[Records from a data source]
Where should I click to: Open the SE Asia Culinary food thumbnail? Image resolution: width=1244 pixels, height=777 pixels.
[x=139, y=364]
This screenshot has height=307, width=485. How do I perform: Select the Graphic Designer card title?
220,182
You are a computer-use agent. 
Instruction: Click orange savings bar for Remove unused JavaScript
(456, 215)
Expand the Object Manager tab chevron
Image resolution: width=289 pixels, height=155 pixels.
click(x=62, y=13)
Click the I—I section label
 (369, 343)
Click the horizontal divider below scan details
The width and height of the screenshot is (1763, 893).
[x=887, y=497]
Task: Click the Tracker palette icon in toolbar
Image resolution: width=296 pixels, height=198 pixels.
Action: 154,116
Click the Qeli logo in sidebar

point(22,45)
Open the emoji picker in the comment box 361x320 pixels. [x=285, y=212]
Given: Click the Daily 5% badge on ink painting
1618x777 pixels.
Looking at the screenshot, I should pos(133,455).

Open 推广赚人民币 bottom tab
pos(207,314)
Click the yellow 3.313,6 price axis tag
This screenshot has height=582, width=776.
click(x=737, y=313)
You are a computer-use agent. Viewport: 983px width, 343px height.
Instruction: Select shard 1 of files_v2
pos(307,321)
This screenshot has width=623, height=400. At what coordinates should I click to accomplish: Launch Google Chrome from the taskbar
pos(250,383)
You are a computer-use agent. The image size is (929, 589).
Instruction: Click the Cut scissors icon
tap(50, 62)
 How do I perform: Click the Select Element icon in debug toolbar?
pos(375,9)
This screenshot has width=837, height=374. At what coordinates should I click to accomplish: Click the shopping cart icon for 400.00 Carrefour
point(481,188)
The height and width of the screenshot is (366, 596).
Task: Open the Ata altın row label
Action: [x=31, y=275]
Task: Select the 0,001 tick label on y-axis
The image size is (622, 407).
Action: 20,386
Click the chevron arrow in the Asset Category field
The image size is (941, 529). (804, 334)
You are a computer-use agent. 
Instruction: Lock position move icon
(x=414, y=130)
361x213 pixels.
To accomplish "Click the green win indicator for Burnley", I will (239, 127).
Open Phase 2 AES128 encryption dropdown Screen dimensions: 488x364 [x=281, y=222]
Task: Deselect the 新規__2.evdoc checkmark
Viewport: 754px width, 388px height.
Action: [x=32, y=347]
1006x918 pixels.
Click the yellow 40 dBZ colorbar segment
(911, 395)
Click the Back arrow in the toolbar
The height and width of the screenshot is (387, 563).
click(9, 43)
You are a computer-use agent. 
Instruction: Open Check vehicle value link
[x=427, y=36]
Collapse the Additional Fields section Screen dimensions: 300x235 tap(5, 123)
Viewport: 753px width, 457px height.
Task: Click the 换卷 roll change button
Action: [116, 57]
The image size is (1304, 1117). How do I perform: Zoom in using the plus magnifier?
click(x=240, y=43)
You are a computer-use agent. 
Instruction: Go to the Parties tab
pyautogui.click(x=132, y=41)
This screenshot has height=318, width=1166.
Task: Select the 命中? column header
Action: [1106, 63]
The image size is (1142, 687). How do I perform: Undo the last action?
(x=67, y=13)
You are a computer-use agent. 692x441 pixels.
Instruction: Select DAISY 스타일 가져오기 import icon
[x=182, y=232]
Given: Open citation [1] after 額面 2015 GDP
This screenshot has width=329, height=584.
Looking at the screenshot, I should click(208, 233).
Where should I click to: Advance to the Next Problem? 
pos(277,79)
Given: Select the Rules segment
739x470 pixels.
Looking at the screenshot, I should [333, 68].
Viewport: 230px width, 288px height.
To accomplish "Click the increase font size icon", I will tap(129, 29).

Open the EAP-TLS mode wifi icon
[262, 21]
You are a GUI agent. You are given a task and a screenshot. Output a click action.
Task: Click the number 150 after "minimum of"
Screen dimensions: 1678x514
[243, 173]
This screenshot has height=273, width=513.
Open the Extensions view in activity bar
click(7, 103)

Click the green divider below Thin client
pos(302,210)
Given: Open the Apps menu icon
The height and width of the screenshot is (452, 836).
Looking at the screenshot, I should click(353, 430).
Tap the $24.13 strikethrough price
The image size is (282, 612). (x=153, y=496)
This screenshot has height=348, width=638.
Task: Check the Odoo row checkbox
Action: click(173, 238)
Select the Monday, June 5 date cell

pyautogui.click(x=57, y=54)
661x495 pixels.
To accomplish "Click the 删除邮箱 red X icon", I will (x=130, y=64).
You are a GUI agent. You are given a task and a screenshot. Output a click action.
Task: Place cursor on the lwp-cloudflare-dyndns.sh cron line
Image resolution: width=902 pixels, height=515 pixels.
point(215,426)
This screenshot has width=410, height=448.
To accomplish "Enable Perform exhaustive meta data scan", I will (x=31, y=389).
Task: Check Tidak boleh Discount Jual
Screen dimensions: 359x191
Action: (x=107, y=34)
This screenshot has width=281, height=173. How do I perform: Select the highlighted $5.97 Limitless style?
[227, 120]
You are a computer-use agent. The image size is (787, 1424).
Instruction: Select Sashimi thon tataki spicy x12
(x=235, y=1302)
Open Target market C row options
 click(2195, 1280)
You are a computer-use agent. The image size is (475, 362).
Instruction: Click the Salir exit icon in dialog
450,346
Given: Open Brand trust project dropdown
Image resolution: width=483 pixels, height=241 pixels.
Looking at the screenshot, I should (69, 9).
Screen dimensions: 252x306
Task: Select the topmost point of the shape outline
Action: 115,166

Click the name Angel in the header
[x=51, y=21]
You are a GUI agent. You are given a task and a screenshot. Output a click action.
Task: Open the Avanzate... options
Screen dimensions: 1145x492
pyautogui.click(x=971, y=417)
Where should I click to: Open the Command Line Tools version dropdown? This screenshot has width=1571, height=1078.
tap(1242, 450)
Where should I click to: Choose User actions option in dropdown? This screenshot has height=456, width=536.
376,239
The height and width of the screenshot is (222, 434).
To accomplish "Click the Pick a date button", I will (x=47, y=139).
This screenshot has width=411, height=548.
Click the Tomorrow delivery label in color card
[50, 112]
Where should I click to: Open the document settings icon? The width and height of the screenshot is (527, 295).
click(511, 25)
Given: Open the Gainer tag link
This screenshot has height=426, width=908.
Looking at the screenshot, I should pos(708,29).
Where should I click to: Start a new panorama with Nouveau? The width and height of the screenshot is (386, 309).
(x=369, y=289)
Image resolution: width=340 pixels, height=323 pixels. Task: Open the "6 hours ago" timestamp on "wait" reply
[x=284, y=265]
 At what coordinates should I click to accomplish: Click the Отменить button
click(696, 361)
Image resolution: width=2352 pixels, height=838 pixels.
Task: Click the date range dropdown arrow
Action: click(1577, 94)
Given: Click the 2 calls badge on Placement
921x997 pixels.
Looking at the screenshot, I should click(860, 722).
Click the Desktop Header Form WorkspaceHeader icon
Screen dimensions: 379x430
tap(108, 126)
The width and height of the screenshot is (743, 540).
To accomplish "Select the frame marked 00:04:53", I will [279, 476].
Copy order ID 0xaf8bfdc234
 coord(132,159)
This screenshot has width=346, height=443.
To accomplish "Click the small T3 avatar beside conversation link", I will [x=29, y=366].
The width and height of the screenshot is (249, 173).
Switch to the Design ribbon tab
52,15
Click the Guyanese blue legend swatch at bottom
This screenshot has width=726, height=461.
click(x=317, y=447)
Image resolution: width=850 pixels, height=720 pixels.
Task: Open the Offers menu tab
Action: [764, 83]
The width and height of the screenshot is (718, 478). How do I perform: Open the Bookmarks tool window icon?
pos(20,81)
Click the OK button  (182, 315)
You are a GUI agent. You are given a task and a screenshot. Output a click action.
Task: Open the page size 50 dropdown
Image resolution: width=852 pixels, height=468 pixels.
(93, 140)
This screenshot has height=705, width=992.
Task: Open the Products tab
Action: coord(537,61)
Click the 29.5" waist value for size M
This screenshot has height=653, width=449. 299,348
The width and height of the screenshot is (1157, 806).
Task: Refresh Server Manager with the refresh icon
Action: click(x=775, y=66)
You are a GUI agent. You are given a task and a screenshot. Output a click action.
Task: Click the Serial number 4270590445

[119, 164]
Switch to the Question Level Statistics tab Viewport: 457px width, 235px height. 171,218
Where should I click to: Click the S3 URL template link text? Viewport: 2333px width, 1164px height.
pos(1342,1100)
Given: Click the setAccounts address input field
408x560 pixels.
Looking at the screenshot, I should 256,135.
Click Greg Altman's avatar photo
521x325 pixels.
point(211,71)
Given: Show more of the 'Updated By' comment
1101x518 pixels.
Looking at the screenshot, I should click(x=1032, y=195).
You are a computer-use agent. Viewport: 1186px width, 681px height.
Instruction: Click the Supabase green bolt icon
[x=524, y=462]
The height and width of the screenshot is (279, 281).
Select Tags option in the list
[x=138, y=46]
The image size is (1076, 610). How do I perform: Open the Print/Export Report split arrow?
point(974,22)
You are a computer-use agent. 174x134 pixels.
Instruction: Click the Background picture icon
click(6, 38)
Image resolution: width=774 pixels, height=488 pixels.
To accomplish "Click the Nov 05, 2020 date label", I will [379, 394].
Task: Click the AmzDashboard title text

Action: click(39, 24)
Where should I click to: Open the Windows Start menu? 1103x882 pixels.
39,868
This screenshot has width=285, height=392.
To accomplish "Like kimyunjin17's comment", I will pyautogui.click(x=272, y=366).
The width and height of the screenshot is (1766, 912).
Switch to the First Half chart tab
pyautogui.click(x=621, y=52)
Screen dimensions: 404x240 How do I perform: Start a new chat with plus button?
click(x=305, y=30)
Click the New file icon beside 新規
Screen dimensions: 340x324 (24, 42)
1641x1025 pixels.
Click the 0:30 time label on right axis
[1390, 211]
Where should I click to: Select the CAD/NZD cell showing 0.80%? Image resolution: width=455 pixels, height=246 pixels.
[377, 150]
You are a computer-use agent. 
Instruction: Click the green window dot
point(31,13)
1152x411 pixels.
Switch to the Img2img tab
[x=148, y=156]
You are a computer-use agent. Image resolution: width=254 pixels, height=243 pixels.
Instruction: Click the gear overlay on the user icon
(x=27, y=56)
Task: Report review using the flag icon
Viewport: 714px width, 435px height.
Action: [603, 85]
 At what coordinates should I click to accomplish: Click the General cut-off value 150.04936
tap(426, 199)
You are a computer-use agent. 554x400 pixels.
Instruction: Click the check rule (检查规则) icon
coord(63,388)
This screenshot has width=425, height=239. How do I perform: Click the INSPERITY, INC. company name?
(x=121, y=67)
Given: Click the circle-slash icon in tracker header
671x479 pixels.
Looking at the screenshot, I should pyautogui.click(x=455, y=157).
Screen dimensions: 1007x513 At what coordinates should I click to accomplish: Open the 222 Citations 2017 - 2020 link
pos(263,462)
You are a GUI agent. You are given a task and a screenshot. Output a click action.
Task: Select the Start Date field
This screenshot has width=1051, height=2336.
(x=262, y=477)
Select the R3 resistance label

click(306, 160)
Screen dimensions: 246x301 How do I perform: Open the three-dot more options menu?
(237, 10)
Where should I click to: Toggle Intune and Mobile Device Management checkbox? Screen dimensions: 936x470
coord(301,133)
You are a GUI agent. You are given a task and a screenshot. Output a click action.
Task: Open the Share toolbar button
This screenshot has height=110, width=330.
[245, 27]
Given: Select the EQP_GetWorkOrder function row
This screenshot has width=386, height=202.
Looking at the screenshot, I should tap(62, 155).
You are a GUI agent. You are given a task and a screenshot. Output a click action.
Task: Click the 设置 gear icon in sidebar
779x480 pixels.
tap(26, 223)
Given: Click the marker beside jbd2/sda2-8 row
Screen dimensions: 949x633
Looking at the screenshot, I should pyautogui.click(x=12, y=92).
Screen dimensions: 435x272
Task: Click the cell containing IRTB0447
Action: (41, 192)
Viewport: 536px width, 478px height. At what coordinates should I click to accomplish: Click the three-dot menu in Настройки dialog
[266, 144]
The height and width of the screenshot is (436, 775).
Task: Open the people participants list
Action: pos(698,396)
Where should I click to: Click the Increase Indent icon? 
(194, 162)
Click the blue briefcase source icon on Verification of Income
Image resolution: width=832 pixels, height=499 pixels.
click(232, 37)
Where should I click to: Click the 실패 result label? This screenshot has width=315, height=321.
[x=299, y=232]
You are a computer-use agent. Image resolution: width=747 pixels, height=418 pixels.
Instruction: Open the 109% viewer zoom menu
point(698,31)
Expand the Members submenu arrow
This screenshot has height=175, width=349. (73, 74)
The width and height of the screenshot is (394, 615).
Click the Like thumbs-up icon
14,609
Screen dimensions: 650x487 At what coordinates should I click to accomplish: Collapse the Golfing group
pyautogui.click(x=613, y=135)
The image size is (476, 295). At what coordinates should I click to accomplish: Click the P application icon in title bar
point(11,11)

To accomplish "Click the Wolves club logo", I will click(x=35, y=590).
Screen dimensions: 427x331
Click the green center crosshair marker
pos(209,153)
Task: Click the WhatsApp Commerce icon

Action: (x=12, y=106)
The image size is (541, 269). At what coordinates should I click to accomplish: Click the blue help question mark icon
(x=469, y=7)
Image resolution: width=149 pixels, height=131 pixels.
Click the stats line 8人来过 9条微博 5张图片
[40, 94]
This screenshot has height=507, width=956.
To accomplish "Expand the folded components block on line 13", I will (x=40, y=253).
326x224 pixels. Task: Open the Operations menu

▶ Task prompt
Copy every line from the records above that contains the word "comment".

▶ Exercise solution
Open the emoji picker in the comment box 361x320 pixels. [x=285, y=212]
Given: Show more of the 'Updated By' comment
To accomplish "Like kimyunjin17's comment", I will pyautogui.click(x=272, y=366).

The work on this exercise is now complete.